John Mathai – IBEC Research Fellow & HOSCAP Borneo Project Leader
M. AppSc Conservation Biology (Queensland, Australia)
M. Tech Environmental Engineering (Karnataka, India)
I am interested in the conservation and ecology of rare and threatened small carnivores in the Bornean rainforest, with particular reference to their adaptability to logging and logging-related pressures. Over the last 10 years, I have used different field monitoring and data analysis techniques to monitor the effects of logging on wildlife in Sarawak. I joined IBEC as a Research Fellow in 2012 and am now working on developing predictive models to understand the ecology and habitat use of small carnivores in a logging concession in Sarawak with particular focus on the Bornean endemic Hose’s Civet. I serve as a member of the IUCN (International Union for the Conservation of Nature) Small Carnivore Specialist Group, as a reviewer and Associate Editor for the journal Small Carnivore Conservation and as an assessor for the IUCN Red List of Threatened Species. Since April 2015, I have been working towards my doctorate under a scholarship with the Leibniz Institute for Zoo and Wildlife Research (IZW) Berlin, Germany.
Nicholas Ong – Researcher
Diploma in Forestry (Sarawak, Malaysia)
I have been passionate about nature and wildlife conservation from a young age. I have a particular affinity towards reptiles and am an experienced snake handler. After gaining my Diploma, I successfully completed forestry attachments with Semenggoh Nature Reserve and Wildlife Centre and Matang Wildlife Centre. With HOSCAP Borneo, I am doing what I enjoy most and what I have always wanted to do – field research in remote mountainous forests for extended periods of time. I also hope to gain a better understanding of field monitoring techniques and how such techniques are used to obtain the information necessary to study the ecology and distribution of Bornean small carnivores.
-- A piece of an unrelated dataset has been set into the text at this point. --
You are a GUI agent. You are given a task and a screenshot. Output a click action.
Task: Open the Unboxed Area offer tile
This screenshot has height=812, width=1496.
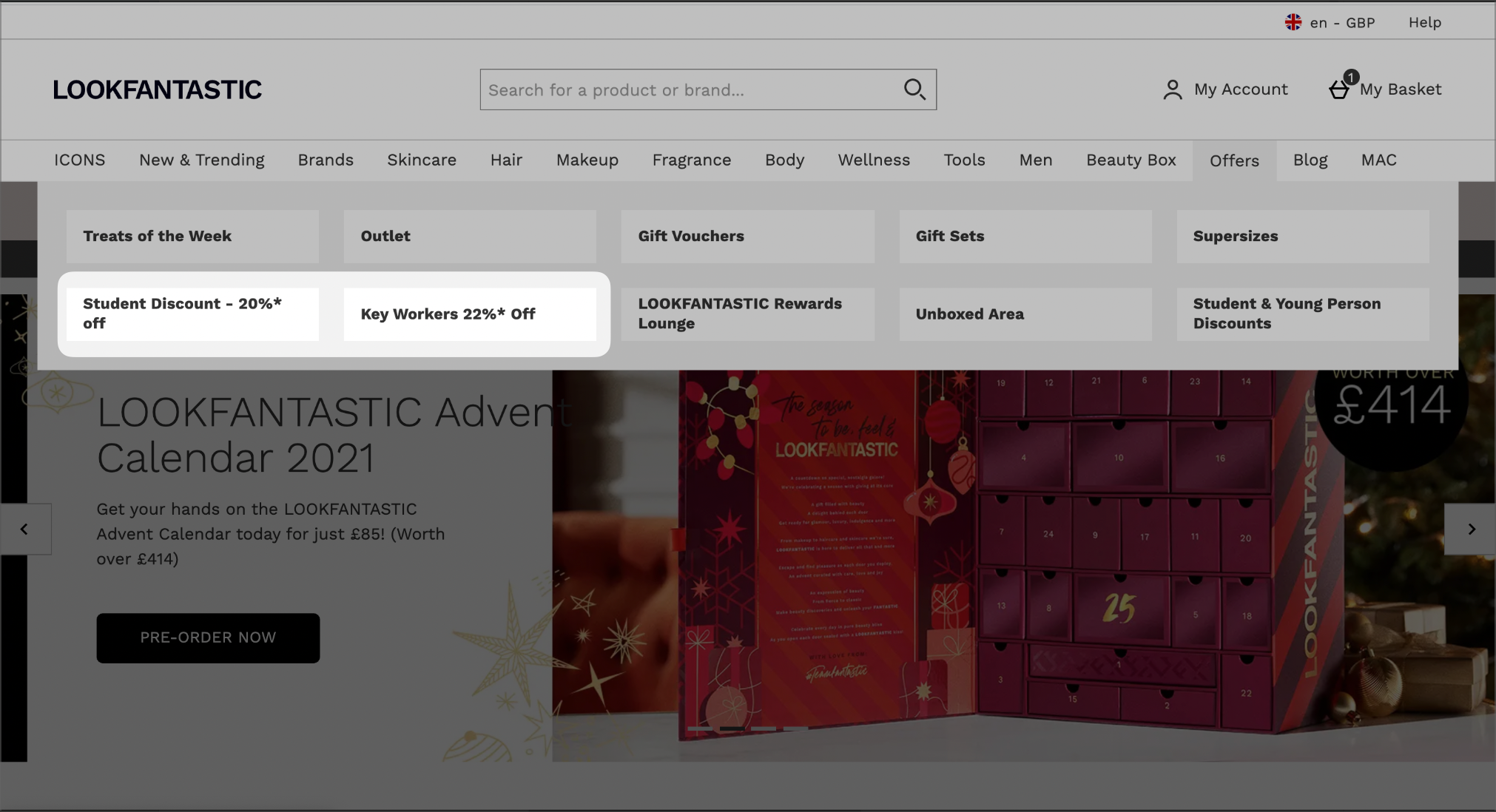coord(1025,314)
Lucy Buckingham – Researcher
MSc Tropical Coastal Management (UK)
My interest in wildlife conservation and behavioural ecology has led me to study animals in their natural habitat in a variety of countries. To date, I have conducted research on a range of species (including mink, otter, water vole, dolphins and whales, seals, sea turtles, monkeys and frogs) for organisations such as the Wildlife Conservation Research Unit, Sea Watch Foundation, Cetacean Ecology and Acoustic Laboratory, Global Vision International, Endangered Species International and the Stability of Altered Forest Ecosystems. I joined the Small Carnivore Research Group in May 2012 as a volunteer on the Hose’s Civet and Small Carnivore Project, Borneo and have since taken on the role of a Researcher. Through my work with HOSCAP Borneo, I hope to gain an understanding of population genetics within small carnivore communities.